Study with Professional Artists

At George Mason University, you'll learn from dedicated artist-teachers who practice what they teach–performing, exhibiting, and working at renowned venues and companies across the region, the nation, and the world.

Ed Gero, School of Theater professor and actor
Edward Gero at Shakespeare Theatre Company

In early 2024, renowned actor and long-time School of Theater professor, Edward Gero, was one of three men cast in The Lehman Trilogy at Shakespeare Theatre Company in Washington D.C., where he has been a company member since 1983. A veteran of the Washington theatre community, Ed is a four-time recipient of the Helen Hayes Award.


Professor Edward Gero’s journey exemplifies the exceptional blend of academic excellence and active industry involvement that is the hallmark of teaching in George Mason’s College of Visual and Performing Arts.

Nikyatu Jusu on set of film Nanny
A Winner at Sundance Film Festival

Professor Nikyatu Jusu (Film and Video Studies program) on set of her film Nanny. The film screened at the 2022 Sundance Film Festival and won the US Grand Jury prize. Prof. Jusu's film was further honored by being called one of the 75 greatest movies by Black directors, in a February 2023 Slate magazine story called The New Black Canon.

Our faculty are professional artists who understand the field. These experts will mentor you and guide you on your artistic journey. Your creative path is yours, but you won't walk it alone. Through individualized instruction, career mentoring, and collaborative work, our George Mason professors will help you hone your craft and prepare for a successful life in the arts.

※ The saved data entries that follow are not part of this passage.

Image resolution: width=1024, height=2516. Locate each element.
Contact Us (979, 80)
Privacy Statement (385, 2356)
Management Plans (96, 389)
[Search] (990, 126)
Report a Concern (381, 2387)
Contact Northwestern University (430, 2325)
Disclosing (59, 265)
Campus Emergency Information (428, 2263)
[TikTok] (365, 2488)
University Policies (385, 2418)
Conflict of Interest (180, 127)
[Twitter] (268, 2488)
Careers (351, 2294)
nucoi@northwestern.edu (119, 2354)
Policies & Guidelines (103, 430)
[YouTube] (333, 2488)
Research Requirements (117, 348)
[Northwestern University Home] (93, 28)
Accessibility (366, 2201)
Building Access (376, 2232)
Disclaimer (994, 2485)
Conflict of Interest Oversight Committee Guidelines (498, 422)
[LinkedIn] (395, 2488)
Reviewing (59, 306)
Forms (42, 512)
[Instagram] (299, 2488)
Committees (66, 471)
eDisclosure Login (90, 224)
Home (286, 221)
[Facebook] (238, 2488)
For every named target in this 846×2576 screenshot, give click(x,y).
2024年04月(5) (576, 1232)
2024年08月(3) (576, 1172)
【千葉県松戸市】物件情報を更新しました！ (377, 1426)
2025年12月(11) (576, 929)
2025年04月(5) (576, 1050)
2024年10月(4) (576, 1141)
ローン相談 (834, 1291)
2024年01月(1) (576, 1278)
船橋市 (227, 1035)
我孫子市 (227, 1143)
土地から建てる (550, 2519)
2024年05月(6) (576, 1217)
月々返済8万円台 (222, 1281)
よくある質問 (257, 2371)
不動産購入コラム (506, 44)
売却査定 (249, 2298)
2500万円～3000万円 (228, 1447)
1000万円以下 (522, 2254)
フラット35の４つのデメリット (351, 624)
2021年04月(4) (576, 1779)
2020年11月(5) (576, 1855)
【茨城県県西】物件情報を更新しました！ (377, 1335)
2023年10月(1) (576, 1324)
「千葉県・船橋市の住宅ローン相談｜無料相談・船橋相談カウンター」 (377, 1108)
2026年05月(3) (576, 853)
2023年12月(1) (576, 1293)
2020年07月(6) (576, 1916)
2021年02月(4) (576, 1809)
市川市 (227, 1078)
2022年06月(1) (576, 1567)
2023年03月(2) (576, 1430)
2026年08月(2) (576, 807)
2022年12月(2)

College of Visual and Performing Arts faculty:

Andy Yoder
Andy Yoder Goes 'Overboard.'

In 2020, School of Art professor Andy Yoder created an exhibition called Overboard, consisting of more than 240 sculptural replicas of size 13 Air Jordan 5 shoes that have been handmade from found consumer packaging. The installation is a response to a 1990 incident wherein a container ship en route from Korea to the United States encountered a storm, and subsequently spilled 61,820 Nikes directly into the Pacific Ocean.